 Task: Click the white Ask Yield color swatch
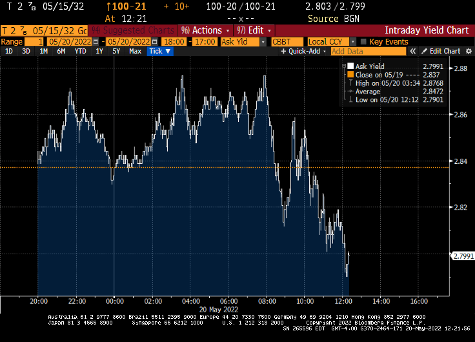(x=350, y=66)
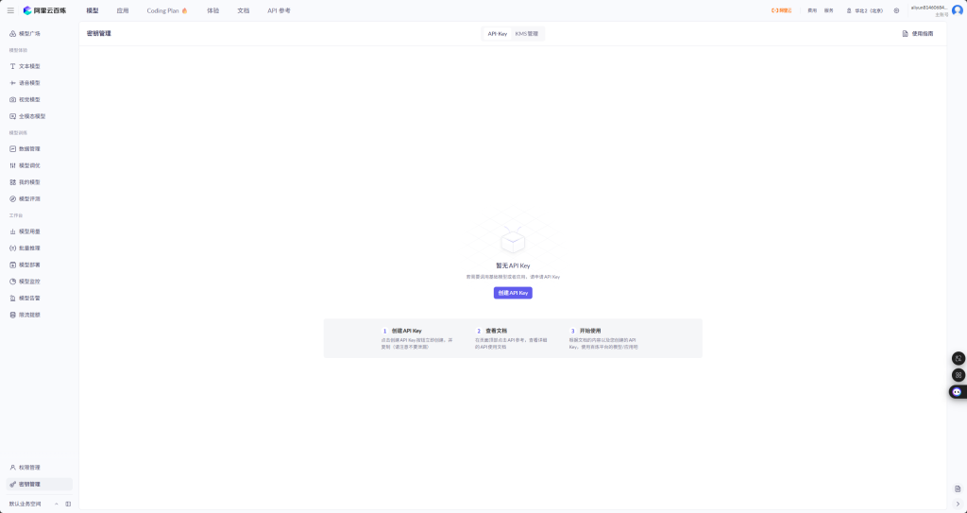Open the hamburger menu beside the Bailian logo
The width and height of the screenshot is (967, 513).
[10, 10]
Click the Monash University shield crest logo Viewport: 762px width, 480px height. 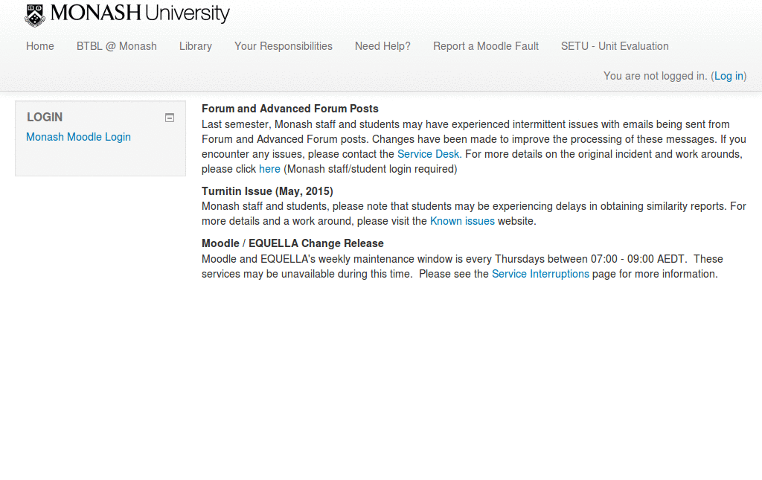[x=31, y=13]
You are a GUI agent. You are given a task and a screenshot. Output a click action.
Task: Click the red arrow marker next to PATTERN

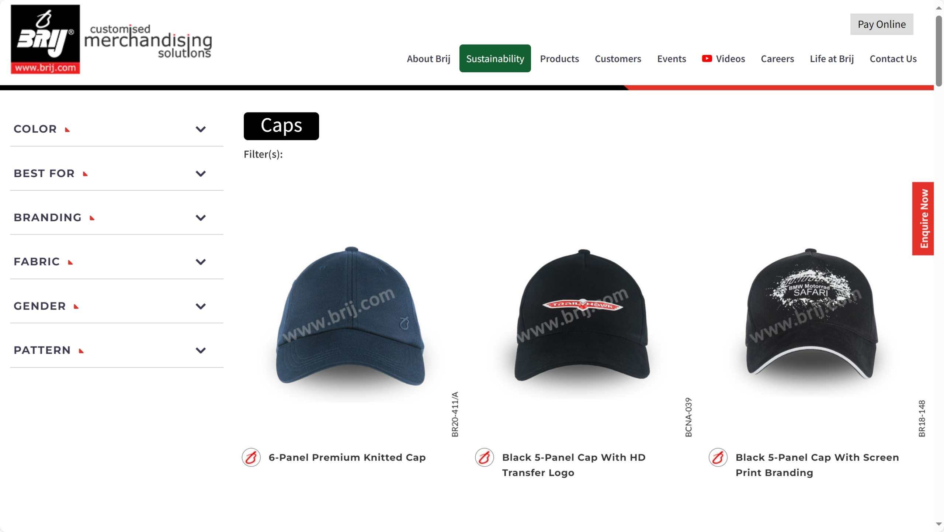click(x=81, y=351)
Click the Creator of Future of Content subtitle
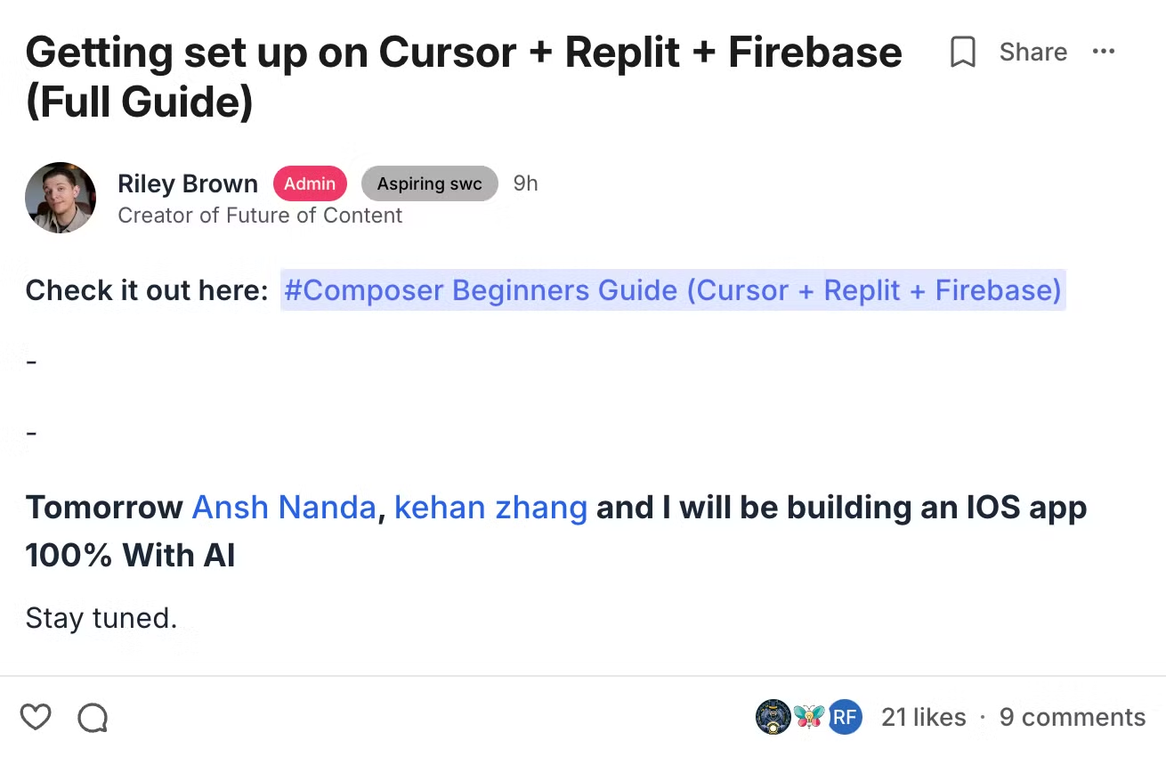Image resolution: width=1166 pixels, height=773 pixels. tap(260, 216)
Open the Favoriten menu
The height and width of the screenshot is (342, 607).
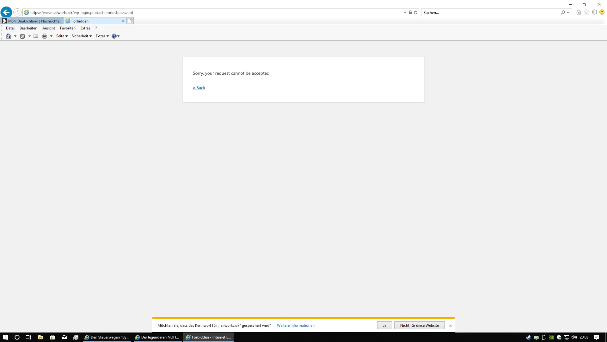click(68, 28)
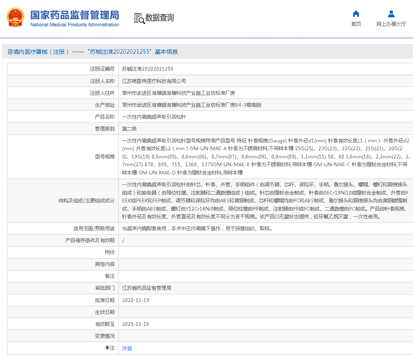
Task: Click the 国家药品监督管理局 site title
Action: 75,15
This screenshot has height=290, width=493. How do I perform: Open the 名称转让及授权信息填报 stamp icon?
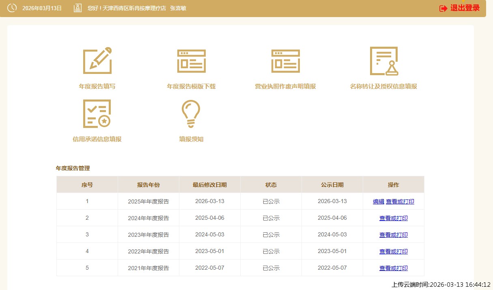(383, 61)
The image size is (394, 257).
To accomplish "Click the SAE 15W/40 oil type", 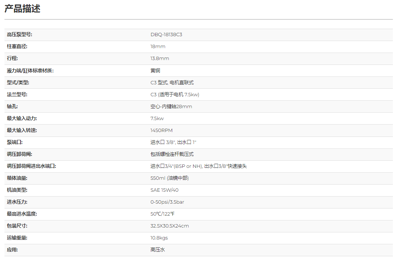I will (x=164, y=190).
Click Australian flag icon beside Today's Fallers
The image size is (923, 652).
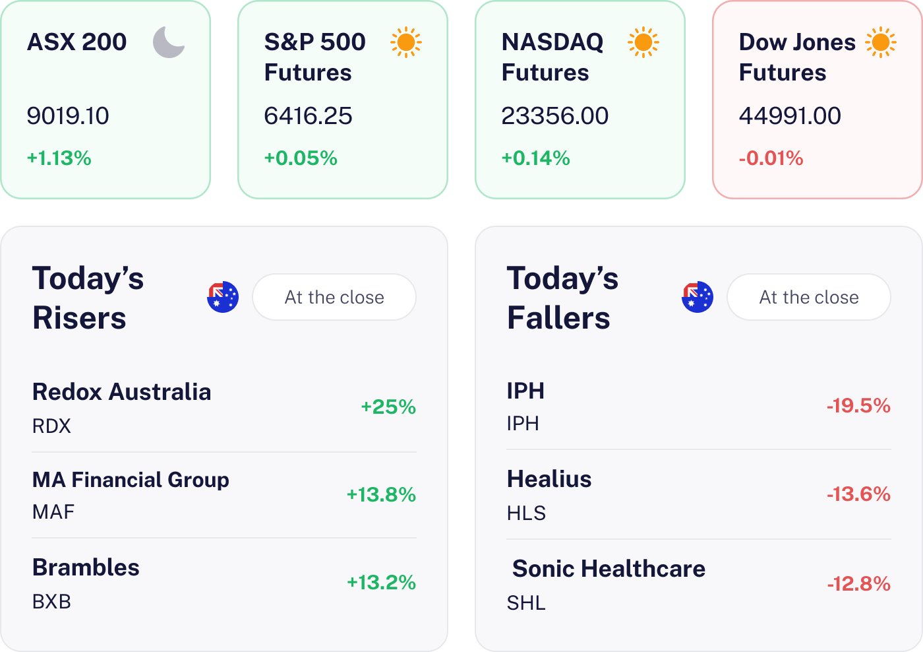tap(698, 297)
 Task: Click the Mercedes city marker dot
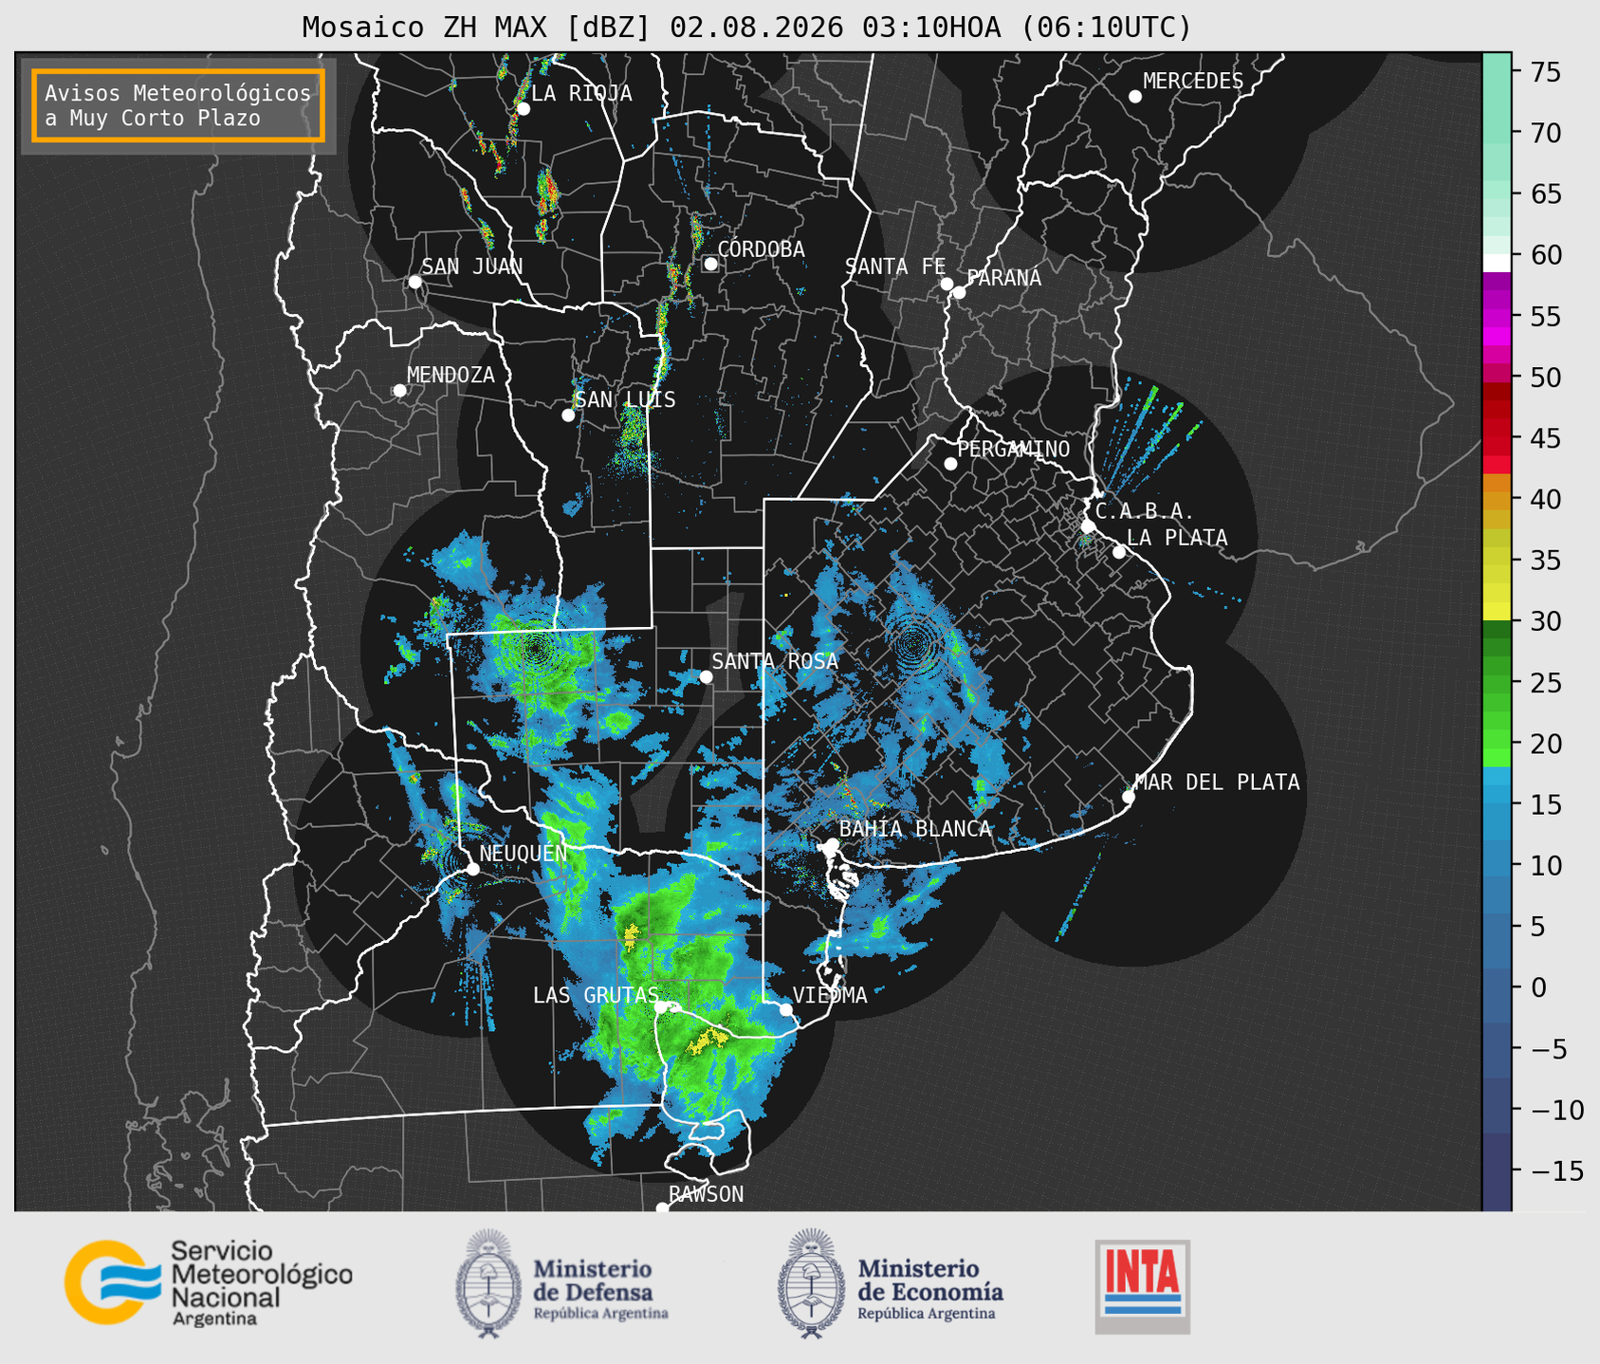(1134, 97)
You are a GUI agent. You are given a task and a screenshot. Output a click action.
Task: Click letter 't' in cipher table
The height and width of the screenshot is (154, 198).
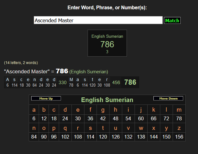[x=103, y=128]
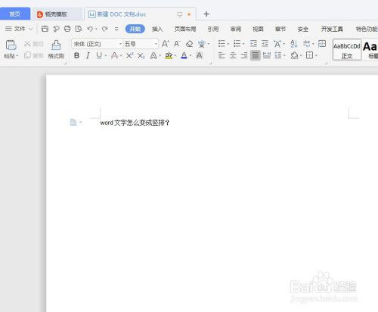Viewport: 378px width, 312px height.
Task: Click the Format Painter brush icon
Action: 56,45
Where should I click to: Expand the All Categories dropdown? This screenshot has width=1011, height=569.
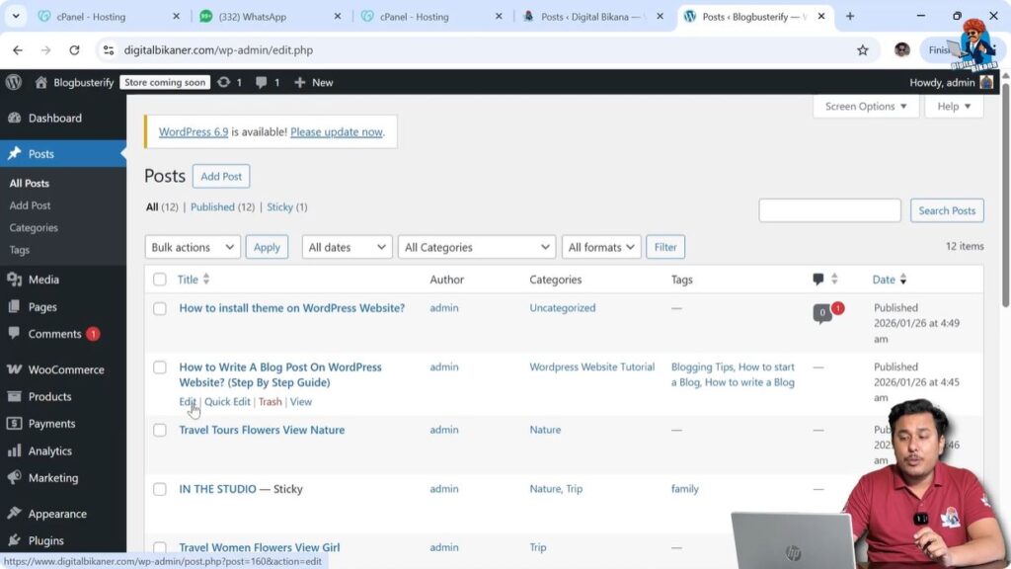pyautogui.click(x=476, y=247)
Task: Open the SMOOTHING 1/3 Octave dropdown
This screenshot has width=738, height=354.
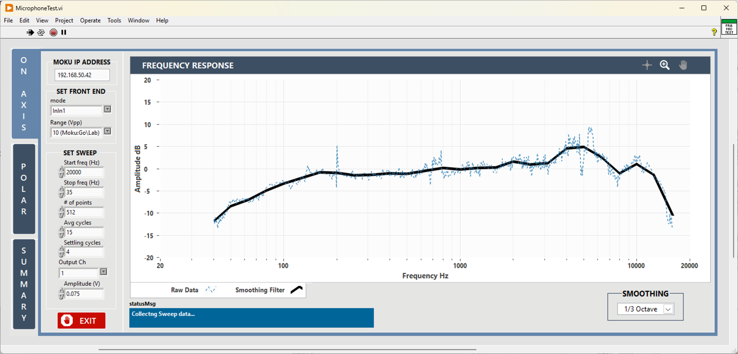Action: (668, 309)
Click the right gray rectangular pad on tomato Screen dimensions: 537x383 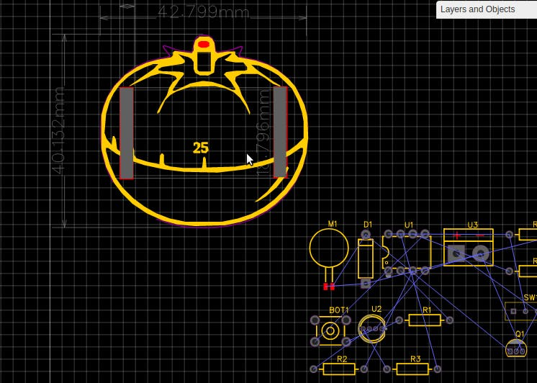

== What this task involves ==
Rewrite the entries from the line containing "Task: Open the SMOOTHING 1/3 Octave dropdown" through the last line of the entries, putting "cucumber" in place of "tomato" and leaving everything else the same. Omit the pictures.

== Reply ==
Task: Open the SMOOTHING 1/3 Octave dropdown
This screenshot has width=738, height=354.
Action: (668, 309)
Click the right gray rectangular pad on cucumber Screen dimensions: 537x383 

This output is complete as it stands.